- [Directions]:
(1) Translate this sentence from the commentary on global recession into Spanish: "Not even the severe downturns of 1974 and 1981 qualified."
(2) Extract from the commentary on global recession the span starting with "True, the odds" and going on through "have debt troubles.", copied word for word.

- [Excerpted passage]:
[Start of Attachment]

August 28, 2022 — Project Syndicate asked, “Is a Global Recession Inevitable?” Steven Roach says, “yes”; Anne Krueger says, “Depends…Certainly not inevitable”; & Jim O’Neill says, “Quite possible.”
My answer to the question, Is a global recession inevitable:
No. A global recession is entirely “evitable.”
True, the odds of a downturn are high in Europe, hard-hit by the need to manage winter without Russian natural gas; China, where Covid shutdowns already turned growth negative last quarter; and Emerging Market and Developing Economies, many of which have debt troubles.
The slowdown applies even for the US. I still maintain that the two quarters of negative GDP growth reported by BEA do not signify that a US recession started in the first part of 2022. Three reasons: (i) Q1 GDP will be revised September 29; (ii) other important indicators like GDI and employment were positive; and (iii) the ruling is up to the NBER, not by a mechanical rule of two negative-GDP quarters. But rising interest rates and the gloomy outlook among trading partners do mean that a US recession is much more likely than usual, at some point over the next two years.
But a “global recession”? The US is not the only place where a negative growth rule is not an agreed criterion to define recession. Consider global GDP. It has been rare in the post-war period for global growth to fall below zero, even for a single quarter, let alone two. Not even the severe downturns of 1974 and 1981 qualified. The explanation is that even in times of apparent recession, negative growth among Advanced Economies is usually outweighed by still-positive growth among Emerging Market and Developing Economies. (Two exceptions: the 2008 Global Financial Crisis and the 2020 Covid recession.)
The IMF’s most recent update projects GDP slowing, from 6.1 % in 2021, to 3.2 % in 2022 and 2.9% in 2023. That is a momentous slowdown. But it still leaves world growth unlikely to meet a two-negative quarters threshold. Even by laxer criteria like 2 ½ % growth, global recession is far from inevitable.

[End of Attachment]

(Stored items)
[Start of Attachment]

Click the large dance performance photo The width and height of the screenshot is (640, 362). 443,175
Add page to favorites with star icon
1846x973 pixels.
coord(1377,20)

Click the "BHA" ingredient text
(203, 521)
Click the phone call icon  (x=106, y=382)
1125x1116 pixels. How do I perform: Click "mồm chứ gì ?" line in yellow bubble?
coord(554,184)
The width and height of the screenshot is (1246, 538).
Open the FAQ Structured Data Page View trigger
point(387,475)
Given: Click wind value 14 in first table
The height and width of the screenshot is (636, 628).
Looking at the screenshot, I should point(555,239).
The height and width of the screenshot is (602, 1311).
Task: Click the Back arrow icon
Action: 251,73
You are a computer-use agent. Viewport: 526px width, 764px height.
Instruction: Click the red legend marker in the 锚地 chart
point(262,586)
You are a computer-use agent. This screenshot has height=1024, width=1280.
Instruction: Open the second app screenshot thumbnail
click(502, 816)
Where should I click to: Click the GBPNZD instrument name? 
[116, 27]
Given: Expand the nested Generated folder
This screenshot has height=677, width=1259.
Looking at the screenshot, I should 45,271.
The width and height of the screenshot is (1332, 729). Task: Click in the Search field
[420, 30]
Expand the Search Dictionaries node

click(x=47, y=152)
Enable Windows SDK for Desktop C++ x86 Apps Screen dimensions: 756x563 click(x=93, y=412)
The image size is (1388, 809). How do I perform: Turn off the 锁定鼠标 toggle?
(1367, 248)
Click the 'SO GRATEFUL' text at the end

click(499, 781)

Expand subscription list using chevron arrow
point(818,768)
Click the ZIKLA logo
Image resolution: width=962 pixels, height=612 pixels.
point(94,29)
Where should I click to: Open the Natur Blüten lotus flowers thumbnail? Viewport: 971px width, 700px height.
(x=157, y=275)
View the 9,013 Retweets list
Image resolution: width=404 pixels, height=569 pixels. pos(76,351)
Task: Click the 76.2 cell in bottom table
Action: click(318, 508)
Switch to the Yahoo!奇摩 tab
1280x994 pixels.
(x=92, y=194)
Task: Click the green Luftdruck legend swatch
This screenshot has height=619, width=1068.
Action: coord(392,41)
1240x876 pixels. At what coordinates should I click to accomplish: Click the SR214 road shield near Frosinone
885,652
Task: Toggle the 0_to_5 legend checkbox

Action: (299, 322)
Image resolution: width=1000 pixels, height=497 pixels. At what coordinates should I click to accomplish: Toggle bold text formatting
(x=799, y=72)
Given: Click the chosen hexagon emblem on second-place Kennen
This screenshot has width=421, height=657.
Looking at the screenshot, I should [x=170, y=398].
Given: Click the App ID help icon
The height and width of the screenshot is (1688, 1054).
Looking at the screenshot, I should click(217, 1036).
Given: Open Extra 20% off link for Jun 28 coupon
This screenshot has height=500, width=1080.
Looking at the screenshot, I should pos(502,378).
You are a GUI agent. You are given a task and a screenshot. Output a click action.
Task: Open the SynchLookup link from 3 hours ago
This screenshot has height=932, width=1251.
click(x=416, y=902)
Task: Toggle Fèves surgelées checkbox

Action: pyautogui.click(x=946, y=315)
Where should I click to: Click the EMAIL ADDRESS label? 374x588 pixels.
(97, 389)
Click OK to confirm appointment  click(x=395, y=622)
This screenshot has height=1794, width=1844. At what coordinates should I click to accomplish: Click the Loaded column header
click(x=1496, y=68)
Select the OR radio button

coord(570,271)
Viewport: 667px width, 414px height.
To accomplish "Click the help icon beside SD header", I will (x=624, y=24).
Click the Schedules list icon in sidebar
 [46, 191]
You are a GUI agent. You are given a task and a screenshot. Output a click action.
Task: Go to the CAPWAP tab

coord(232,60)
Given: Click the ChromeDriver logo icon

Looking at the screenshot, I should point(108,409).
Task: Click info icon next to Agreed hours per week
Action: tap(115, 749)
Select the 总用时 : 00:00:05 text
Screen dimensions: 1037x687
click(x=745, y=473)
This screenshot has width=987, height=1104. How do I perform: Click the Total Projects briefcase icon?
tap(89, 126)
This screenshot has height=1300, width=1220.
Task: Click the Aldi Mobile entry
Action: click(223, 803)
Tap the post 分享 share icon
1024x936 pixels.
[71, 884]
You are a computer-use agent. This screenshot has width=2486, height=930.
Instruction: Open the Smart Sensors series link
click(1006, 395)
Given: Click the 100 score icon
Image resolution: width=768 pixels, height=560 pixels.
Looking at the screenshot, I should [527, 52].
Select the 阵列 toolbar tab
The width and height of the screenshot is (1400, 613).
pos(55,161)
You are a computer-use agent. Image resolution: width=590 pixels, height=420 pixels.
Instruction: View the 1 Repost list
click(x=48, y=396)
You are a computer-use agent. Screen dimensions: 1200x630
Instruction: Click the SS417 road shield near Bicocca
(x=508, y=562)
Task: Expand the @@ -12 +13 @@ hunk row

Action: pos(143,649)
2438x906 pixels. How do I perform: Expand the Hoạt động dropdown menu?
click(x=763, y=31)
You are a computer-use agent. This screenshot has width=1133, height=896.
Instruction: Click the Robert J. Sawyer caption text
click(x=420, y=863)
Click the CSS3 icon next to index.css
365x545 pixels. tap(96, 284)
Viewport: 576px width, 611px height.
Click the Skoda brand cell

[End of Attachment]

- [Solution set]:
(1) Ni siquiera las graves contracciones de 1974 y 1981 cumplieron ese criterio.

(2)
True, the odds of a downturn are high in Europe, hard-hit by the need to manage winter without Russian natural gas; China, where Covid shutdowns already turned growth negative last quarter; and Emerging Market and Developing Economies, many of which have debt troubles.